4. Peraturan Menteri Tenaga Kerja dan Transmigrasi Nomor PER. 12/MEN/VIII/2010 tentang Organisasi dan Tata Kerja Kementerian Tenaga Kerja dan Transmigrasi;

Memperhatikan : Surat Menteri Negara Pendayagunaan Aparatur Negara dan Reformasi
Birokrasi Nomor: 3730/M.PAN-RB/12/2010;

MEMUTUSKAN:
Menetapkan : PERATURAN MENTERI TENAGA KERJA DAN TRANSMIGRASI
TENTANG ORGANISASI DAN TATA KERJA SEKRETARIAT BADAN NASIONAL SERTIFIKASI PROFESI.

BAB I
KEDUDUKAN, TUGAS, DAN FUNGSI

Pasal 1
(1) Sekretariat Badan Nasional Sertifikasi Profesi yang selanjutnya disebut Sekretariat
BNSP adalah unit kerja pendukung kelancaran pelaksanaan tugas BNSP, yang secara fungsional berada di bawah dan bertanggung jawab kepada Ketua BNSP, dan secara struktural dan administratif berada di bawah dan bertanggung jawab kepada Direktur Jenderal Pembinaan Pelatihan dan Produktivitas.

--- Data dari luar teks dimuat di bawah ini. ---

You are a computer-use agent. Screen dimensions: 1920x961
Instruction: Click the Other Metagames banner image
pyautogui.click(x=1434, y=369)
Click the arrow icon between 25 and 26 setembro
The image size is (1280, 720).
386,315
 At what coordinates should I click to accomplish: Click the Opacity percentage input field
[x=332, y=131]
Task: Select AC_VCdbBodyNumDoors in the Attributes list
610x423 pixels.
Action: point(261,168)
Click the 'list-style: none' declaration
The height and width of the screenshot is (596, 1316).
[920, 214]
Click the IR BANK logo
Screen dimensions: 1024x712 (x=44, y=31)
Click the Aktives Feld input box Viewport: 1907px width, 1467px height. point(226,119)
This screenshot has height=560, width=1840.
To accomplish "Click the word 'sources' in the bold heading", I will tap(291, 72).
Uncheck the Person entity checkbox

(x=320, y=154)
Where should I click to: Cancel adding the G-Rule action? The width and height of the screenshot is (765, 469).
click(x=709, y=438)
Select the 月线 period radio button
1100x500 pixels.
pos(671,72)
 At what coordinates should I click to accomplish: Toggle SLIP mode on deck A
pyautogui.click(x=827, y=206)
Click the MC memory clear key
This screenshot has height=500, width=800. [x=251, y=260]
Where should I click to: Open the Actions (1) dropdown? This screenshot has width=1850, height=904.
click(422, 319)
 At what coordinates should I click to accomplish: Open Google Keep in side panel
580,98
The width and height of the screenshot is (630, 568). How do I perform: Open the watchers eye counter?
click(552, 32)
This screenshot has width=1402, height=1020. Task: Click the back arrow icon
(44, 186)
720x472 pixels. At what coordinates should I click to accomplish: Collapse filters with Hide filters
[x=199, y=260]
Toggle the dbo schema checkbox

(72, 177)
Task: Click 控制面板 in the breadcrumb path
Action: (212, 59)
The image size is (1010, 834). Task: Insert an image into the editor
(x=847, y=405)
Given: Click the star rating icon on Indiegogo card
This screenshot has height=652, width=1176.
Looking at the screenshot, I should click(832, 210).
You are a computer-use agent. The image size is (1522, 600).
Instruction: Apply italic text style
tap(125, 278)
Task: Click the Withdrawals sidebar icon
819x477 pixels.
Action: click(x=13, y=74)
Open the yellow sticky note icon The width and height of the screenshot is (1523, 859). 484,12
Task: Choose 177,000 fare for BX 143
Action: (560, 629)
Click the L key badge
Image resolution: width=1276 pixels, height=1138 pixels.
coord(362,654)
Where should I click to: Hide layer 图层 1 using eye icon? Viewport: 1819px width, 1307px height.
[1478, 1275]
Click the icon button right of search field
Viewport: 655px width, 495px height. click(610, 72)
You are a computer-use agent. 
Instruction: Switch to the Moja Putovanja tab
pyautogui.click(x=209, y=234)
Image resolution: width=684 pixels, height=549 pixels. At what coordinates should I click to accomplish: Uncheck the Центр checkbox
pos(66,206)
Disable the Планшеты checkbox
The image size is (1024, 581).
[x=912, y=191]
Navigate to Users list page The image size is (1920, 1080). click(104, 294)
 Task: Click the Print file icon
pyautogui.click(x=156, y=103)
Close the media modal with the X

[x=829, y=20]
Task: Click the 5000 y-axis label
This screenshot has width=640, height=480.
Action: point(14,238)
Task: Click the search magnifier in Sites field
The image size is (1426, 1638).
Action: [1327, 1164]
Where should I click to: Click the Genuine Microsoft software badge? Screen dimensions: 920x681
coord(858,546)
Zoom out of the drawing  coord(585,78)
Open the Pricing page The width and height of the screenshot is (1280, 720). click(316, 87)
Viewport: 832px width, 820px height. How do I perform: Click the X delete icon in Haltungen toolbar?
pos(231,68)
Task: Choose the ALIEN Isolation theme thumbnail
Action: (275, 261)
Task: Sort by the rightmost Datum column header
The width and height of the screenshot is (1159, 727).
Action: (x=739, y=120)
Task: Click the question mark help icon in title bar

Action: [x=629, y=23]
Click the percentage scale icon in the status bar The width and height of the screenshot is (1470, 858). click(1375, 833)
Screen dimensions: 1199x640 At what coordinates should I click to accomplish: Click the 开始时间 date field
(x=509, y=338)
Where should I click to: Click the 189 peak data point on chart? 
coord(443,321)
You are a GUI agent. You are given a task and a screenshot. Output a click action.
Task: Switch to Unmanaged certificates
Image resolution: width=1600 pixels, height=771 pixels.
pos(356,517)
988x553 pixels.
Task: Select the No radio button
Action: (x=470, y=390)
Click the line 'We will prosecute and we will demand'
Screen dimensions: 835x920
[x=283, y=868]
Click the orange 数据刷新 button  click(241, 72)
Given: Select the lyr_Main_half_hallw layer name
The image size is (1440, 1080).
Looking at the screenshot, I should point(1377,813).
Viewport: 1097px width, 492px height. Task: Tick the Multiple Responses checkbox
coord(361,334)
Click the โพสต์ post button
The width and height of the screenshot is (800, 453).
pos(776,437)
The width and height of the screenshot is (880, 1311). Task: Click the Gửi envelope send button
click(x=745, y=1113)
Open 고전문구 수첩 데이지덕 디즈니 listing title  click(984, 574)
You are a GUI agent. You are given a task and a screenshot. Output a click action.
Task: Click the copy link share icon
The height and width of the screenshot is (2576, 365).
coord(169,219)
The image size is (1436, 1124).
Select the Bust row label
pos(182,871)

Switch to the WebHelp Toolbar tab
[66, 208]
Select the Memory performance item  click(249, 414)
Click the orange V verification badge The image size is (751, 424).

(2) Sekretariat BNSP dipimpin oleh seorang Kepala.

Pasal 2
Sekretariat BNSP mempunyai tugas memberikan pelayanan administratif dan teknis untuk mendukung kelancaran pelaksanaan tugas BNSP.

Pasal 3
Untuk melaksanakan tugas sebagaimana dimaksud dalam Pasal 2, Sekretariat BNSP menyelenggarakan fungsi:
a. pelayanan administratif dan teknis, penyusunan rencana, program dan anggaran serta urusan keuangan, kepegawaian, ketatausahaan dan rumah tangga BNSP;
b. fasilitasi penyempurnaan regulasi sertifikasi dan advokasi;
c. fasilitasi peningkatan kerjasama kelembagaan sertifikasi; dan
d. fasilitasi peningkatan koordinasi sistem sertifikasi dan informasi.

BAB II
STRUKTUR ORGANISASI

Pasal 4
(1) Sekretariat BNSP terdiri atas:
a. Bagian Perencanaan, Regulasi dan Umum;
b. Bagian Fasilitasi Kerjasama Kelembagaan Sertifikasi; dan
c. Bagian Fasilitasi Sistem Sertifikasi dan Informasi
(2) Struktur Organisasi Sekretariat BNSP sebagaimana dimaksud pada ayat (1) tercantum dalam Lampiran Peraturan Menteri ini.

Pasal 5
Bagian Perencanaan, Regulasi dan Umum mempunyai tugas melaksanakan pelayanan administratif dan teknis, penyusunan rencana program dan anggaran, fasilitasi penyempurnaan regulasi sertifikasi dan advokasi serta urusan keuangan, kepegawaian, ketatausahaan dan rumah tangga BNSP.

Pasal 6
Dalam melaksanakan tugas sebagaimana dimaksud dalam Pasal 5, Bagian Perencanaan, Regulasi dan Umum menyelenggarakan fungsi:
a. pelayanan administratif dan teknis, penyusunan rencana, program dan anggaran;
b. fasilitasi penyempurnaan regulasi sertifikasi dan advokasi; dan
c. pelaksanaan urusan keuangan, kepegawaian, ketatausahaan dan rumah tangga BNSP.

Pasal 7
Bagian Perencanaan, Regulasi dan Umum terdiri atas:
a. Subbagian Perencanaan dan Regulasi; dan
b. Subbagian Umum dan Keuangan.

Pasal 8
(1) Subbagian Perencanaan dan Regulasi mempunyai tugas melakukan pelayanan administratif dan teknis, penyiapan bahan penyusunan rencana, program dan anggaran serta fasilitasi penyempurnaan regulasi sertifikasi dan advokasi.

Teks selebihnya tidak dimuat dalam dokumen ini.